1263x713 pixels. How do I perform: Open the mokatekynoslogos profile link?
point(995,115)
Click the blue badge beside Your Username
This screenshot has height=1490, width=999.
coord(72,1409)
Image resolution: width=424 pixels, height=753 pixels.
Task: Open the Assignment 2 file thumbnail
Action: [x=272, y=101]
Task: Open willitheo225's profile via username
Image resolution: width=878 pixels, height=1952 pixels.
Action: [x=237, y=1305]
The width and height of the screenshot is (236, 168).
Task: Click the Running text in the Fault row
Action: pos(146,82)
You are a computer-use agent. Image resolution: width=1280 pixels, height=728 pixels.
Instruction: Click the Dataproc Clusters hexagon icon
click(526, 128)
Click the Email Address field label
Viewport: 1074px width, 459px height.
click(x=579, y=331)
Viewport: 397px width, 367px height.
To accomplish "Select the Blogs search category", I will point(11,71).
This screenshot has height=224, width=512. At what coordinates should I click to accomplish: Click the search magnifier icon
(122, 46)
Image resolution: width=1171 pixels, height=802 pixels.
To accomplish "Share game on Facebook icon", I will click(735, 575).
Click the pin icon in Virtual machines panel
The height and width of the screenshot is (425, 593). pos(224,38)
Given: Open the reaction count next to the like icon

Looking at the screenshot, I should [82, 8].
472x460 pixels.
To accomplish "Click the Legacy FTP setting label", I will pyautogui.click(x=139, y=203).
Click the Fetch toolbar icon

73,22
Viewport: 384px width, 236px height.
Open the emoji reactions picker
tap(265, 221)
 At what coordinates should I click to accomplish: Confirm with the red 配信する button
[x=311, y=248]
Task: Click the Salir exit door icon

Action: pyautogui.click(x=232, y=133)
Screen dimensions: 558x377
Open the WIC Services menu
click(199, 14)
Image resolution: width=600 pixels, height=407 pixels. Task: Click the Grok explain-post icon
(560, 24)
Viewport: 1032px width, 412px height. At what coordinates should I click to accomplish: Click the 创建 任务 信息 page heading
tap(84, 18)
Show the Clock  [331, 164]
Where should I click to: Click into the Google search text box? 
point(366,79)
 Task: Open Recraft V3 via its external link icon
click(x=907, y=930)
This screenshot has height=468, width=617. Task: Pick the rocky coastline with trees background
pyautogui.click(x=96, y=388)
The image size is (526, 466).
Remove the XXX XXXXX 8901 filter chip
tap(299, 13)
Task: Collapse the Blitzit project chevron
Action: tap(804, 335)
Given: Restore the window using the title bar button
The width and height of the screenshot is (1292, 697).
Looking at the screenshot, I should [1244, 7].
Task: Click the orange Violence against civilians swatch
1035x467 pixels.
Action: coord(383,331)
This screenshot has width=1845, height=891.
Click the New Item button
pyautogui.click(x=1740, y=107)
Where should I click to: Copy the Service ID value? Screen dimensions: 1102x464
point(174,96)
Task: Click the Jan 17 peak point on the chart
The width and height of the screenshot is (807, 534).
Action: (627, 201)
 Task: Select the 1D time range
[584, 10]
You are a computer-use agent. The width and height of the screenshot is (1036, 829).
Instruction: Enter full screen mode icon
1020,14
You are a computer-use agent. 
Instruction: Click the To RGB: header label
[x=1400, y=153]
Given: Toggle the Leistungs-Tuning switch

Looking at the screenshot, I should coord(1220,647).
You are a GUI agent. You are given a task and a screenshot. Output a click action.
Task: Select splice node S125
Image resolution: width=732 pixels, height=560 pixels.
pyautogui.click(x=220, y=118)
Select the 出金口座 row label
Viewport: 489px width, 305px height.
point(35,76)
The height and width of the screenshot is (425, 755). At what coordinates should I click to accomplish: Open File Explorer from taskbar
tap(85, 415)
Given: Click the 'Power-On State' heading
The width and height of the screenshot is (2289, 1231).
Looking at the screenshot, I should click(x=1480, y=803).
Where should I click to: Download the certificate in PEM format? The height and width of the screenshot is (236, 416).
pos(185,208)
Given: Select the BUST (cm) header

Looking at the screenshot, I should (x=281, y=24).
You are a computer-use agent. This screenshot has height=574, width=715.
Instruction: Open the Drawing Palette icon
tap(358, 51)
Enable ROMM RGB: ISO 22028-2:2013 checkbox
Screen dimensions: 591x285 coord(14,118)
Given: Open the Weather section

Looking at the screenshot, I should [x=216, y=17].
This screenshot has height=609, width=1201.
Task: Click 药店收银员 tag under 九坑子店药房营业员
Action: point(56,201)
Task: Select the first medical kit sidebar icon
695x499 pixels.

_What the task requires:_
Update all of the material above by changing every "Instruction" to "Command", and keep everything else the same.

_Response to the task:_
1263x713 pixels. How do I perform: Open the mokatekynoslogos profile link?
point(995,115)
Click the blue badge beside Your Username
This screenshot has height=1490, width=999.
coord(72,1409)
Image resolution: width=424 pixels, height=753 pixels.
Task: Open the Assignment 2 file thumbnail
Action: [x=272, y=101]
Task: Open willitheo225's profile via username
Image resolution: width=878 pixels, height=1952 pixels.
Action: [x=237, y=1305]
The width and height of the screenshot is (236, 168).
Task: Click the Running text in the Fault row
Action: pos(146,82)
You are a computer-use agent. Image resolution: width=1280 pixels, height=728 pixels.
Command: Click the Dataproc Clusters hexagon icon
click(526, 128)
Click the Email Address field label
Viewport: 1074px width, 459px height.
click(x=579, y=331)
Viewport: 397px width, 367px height.
To accomplish "Select the Blogs search category", I will point(11,71).
This screenshot has height=224, width=512. At what coordinates should I click to accomplish: Click the search magnifier icon
(122, 46)
Image resolution: width=1171 pixels, height=802 pixels.
To accomplish "Share game on Facebook icon", I will click(735, 575).
Click the pin icon in Virtual machines panel
The height and width of the screenshot is (425, 593). pos(224,38)
Given: Open the reaction count next to the like icon

Looking at the screenshot, I should [82, 8].
472x460 pixels.
To accomplish "Click the Legacy FTP setting label", I will pyautogui.click(x=139, y=203).
Click the Fetch toolbar icon

73,22
Viewport: 384px width, 236px height.
Open the emoji reactions picker
tap(265, 221)
 At what coordinates should I click to accomplish: Confirm with the red 配信する button
[x=311, y=248]
Task: Click the Salir exit door icon

Action: pyautogui.click(x=232, y=133)
Screen dimensions: 558x377
Open the WIC Services menu
click(199, 14)
Image resolution: width=600 pixels, height=407 pixels. Task: Click the Grok explain-post icon
(560, 24)
Viewport: 1032px width, 412px height. At what coordinates should I click to accomplish: Click the 创建 任务 信息 page heading
tap(84, 18)
Show the Clock  [331, 164]
Where should I click to: Click into the Google search text box? 
point(366,79)
 Task: Open Recraft V3 via its external link icon
click(x=907, y=930)
This screenshot has height=468, width=617. Task: Pick the rocky coastline with trees background
pyautogui.click(x=96, y=388)
The image size is (526, 466).
Remove the XXX XXXXX 8901 filter chip
tap(299, 13)
Task: Collapse the Blitzit project chevron
Action: tap(804, 335)
Given: Restore the window using the title bar button
The width and height of the screenshot is (1292, 697).
Looking at the screenshot, I should [1244, 7].
Task: Click the orange Violence against civilians swatch
1035x467 pixels.
Action: coord(383,331)
This screenshot has width=1845, height=891.
Click the New Item button
pyautogui.click(x=1740, y=107)
Where should I click to: Copy the Service ID value? Screen dimensions: 1102x464
point(174,96)
Task: Click the Jan 17 peak point on the chart
The width and height of the screenshot is (807, 534).
Action: (627, 201)
 Task: Select the 1D time range
[584, 10]
You are a computer-use agent. The width and height of the screenshot is (1036, 829).
Command: Enter full screen mode icon
1020,14
You are a computer-use agent. 
Command: Click the To RGB: header label
[x=1400, y=153]
Given: Toggle the Leistungs-Tuning switch

Looking at the screenshot, I should coord(1220,647).
You are a GUI agent. You are given a task and a screenshot. Output a click action.
Task: Select splice node S125
Image resolution: width=732 pixels, height=560 pixels.
pyautogui.click(x=220, y=118)
Select the 出金口座 row label
Viewport: 489px width, 305px height.
point(35,76)
The height and width of the screenshot is (425, 755). At what coordinates should I click to accomplish: Open File Explorer from taskbar
tap(85, 415)
Given: Click the 'Power-On State' heading
The width and height of the screenshot is (2289, 1231).
Looking at the screenshot, I should click(x=1480, y=803).
Where should I click to: Download the certificate in PEM format? The height and width of the screenshot is (236, 416).
pos(185,208)
Given: Select the BUST (cm) header

Looking at the screenshot, I should (x=281, y=24).
You are a computer-use agent. This screenshot has height=574, width=715.
Command: Open the Drawing Palette icon
tap(358, 51)
Enable ROMM RGB: ISO 22028-2:2013 checkbox
Screen dimensions: 591x285 coord(14,118)
Given: Open the Weather section

Looking at the screenshot, I should [x=216, y=17].
This screenshot has height=609, width=1201.
Task: Click 药店收银员 tag under 九坑子店药房营业员
Action: point(56,201)
Task: Select the first medical kit sidebar icon
695x499 pixels.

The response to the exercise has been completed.